Scavo archeologico clandestino tra i boschi dell’Enza, blitz dei carabinieri
Reggio Emilia, i militari hanno sequestrato attrezzature e bonificato l’area, che era usata anche come un bivacco abusivo, pieno di rifiuti
Un cantiere abusivo per la ricerca di reperti archeologici è stato scoperto e sequestrato nei boschi dell’Appennino reggiano, lungo le sponde del fiume Enza. L'operazione, scattata a luglio, ha portato al recupero di attrezzature da scavo e alla bonifica dell'area, trasformata dagli autori anche in un bivacco abusivo sommerso dai rifiuti.
La scoperta è avvenuta all'interno di una grotta situata in una zona impervia. L'area era stata allestita per un vero e proprio scavo stratigrafico illegale, condotto senza alcuna autorizzazione scientifica.
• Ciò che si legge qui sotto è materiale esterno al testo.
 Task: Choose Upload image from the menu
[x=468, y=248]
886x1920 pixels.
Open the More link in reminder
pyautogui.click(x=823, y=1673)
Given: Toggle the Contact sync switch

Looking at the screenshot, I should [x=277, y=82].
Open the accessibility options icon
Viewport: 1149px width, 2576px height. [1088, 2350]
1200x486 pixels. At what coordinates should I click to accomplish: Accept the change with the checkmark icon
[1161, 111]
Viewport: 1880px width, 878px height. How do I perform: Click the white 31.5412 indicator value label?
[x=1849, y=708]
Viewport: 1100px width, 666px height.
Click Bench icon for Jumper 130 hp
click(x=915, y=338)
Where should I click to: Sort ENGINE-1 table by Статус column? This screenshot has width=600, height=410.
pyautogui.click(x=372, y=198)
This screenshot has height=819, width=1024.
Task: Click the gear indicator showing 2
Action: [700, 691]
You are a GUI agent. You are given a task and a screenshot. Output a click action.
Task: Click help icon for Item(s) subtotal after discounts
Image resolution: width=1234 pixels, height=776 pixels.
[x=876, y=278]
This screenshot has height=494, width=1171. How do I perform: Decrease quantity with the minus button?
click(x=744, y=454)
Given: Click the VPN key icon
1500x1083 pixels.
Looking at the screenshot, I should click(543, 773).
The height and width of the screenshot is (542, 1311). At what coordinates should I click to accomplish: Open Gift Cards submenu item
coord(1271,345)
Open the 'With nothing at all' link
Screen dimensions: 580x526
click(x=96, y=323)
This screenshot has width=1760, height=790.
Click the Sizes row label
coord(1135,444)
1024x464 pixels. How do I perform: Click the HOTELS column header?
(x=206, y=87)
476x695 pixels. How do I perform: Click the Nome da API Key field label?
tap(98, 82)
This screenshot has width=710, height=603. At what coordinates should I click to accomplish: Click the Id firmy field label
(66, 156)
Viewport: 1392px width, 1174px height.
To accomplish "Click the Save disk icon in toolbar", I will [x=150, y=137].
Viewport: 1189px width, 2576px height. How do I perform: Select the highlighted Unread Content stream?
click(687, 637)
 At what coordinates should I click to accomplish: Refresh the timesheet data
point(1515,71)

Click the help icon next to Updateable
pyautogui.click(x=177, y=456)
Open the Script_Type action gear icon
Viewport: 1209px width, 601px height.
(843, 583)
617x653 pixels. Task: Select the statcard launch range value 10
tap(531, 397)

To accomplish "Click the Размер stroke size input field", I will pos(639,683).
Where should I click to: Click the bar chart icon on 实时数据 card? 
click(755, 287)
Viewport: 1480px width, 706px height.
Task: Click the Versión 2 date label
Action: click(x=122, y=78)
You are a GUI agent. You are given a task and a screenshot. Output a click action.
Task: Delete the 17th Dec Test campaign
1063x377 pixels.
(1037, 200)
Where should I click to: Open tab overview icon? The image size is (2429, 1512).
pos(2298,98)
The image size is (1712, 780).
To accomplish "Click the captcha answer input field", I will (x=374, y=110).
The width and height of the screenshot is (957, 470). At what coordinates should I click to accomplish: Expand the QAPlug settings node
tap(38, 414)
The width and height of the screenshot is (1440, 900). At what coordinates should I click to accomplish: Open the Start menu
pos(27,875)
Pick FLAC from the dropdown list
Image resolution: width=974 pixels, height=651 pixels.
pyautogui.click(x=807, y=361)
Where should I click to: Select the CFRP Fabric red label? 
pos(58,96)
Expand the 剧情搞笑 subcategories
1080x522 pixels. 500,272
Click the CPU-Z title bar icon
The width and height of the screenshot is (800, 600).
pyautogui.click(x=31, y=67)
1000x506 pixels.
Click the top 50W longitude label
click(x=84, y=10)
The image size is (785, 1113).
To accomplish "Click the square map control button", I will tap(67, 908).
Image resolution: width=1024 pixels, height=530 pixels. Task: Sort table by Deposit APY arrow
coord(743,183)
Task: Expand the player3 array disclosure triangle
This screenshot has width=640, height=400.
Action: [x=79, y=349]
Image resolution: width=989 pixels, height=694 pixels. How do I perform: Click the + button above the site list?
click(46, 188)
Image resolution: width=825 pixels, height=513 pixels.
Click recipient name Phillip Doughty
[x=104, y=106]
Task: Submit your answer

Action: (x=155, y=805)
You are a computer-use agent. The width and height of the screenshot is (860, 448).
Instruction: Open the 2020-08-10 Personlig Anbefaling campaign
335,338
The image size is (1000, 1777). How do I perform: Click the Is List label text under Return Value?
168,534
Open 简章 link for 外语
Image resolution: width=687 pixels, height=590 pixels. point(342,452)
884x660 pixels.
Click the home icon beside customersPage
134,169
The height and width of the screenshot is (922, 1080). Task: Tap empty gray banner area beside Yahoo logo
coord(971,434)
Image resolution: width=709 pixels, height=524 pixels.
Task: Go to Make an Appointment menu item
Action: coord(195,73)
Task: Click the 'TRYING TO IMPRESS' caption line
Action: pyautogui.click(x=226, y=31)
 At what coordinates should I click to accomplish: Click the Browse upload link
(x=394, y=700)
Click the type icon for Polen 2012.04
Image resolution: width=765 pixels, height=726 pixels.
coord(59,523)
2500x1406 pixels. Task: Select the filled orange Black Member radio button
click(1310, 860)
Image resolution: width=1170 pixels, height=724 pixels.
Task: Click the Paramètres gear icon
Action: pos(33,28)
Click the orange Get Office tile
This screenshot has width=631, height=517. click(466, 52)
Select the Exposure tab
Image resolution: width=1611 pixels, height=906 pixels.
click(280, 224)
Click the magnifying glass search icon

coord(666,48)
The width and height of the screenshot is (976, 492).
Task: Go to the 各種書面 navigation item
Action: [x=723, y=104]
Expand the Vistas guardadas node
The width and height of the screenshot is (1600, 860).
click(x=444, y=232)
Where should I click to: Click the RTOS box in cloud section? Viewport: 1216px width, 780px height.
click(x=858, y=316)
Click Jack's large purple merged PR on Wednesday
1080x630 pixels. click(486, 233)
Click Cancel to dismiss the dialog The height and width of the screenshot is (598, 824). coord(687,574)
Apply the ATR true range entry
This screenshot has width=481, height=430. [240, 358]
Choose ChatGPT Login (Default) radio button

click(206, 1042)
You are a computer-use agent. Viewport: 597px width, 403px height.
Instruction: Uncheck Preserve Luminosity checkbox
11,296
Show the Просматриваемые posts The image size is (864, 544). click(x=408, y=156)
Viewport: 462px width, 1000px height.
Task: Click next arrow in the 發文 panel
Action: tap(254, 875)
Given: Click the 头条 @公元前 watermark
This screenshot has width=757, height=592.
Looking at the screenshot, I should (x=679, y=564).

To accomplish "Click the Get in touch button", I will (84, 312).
Per individuare il sito e ricostruire i movimenti degli scavatori abusivi, le forze dell'ordine hanno impiegato droni per i sorvoli dall'alto e fototrappole nascoste nella vegetazione, oltre a pattugliamenti a piedi nei punti più scoscesi.
L'episodio riaccende i riflettori sui rischi legati ai "tombaroli" e agli scavi fai-da-te: muoversi senza metodo scientifico distrugge la stratigrafia del terreno, cancellando per sempre informazioni storiche preziose. La legge italiana ricorda che tutti i beni archeologici appartengono allo Stato e che qualsiasi scavo deve essere autorizzato dal Ministero della Cultura ed eseguito da archeologi qualificati. Chi effettua ricerche clandestine rischia l'arresto fino a un anno e sanzioni penali per furto di beni culturali. Le indagini proseguono per risalire all'identità dei responsabili.